Однако наступали новые времена, религия, переставая быть наркотиком для народа, в сознании многих постепенно, но неуклонно вытесняла Передовое Учение, неофиты зверели и предписывали колеблющимся рапортовать четко, по-пионерски: «Воистину воскресе!» Причем именно «воскресе», а не «воскрес».
На максимовское «воскресе» я отвечал обычно: «Здравствуй, Володя», никак не в порядке вызова, а, наоборот, в замешательстве.
Но в этот раз звонил не Максимов, а некий обладатель голоса тихого и смущенного.
– Владимир Николаевич? С вами говорят из Комитета государственной безопасности…
Вторжения органов в мою жизнь я ожидал и раньше, а в последнее время тем более, потому что некоторые мои действия и даже само по себе мое существование нарушали ту идиллическую картинку, которая по их замыслу должна бы сложиться после предпринятых ими усилий.
К описываемому времени все у них вышло почти как надо. Диссидентство удушить полностью не удалось (и не надо, враг нужен для увеличения количества мест, зарплат, устройства на теплые места ближайших родственников и корешей, для получения званий, орденов, премий, квартир и прочего), но в литературе должны были наступить тишь да гладь. Солженицына выслали, Максимов и Галич уехали сами, кто там еще? Из оставшихся литераторов я у них, видимо, вышел на место врага номер один.
Прощенный за прошлое подписантство и даже одаренный возможностью издать две книги повестей (а до того у меня была всего одна тоненькая книжонка), я скушал подачку и, не сказавши спасибо, погряз во враждебной активности, которая проявилась сначала в том, что не уступил квартиру свою всесильному их человеку, полковнику КГБ (а я-то думал, он генерал) Сергею Иванько, затем написал открытое письмо председателю ВААП Борису Панкину, защищал Солженицына, вылетел с треском из Союза писателей, и теперь состоялось мое главное преступление: на Западе вышел из печати «Чонкин». Вышел и не собирался пропасть бесследно.

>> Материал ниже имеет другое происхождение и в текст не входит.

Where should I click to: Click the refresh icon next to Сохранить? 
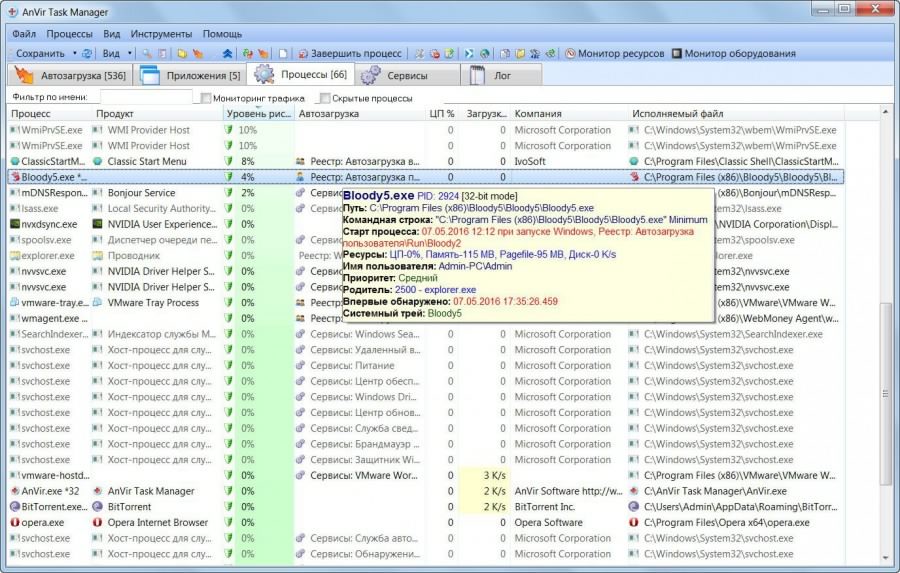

Уже «Свобода» читала роман для советских слушателей полностью, Би-би-си сделало три большие передачи, «Голос Америки» и «Немецкая волна» тоже новинку вниманием не обошли.
Еще до русского издания появилось шведское, было накануне выхода немецкое, книга переводилась на английский и прочие языки, о чем было известно не только, конечно, мне.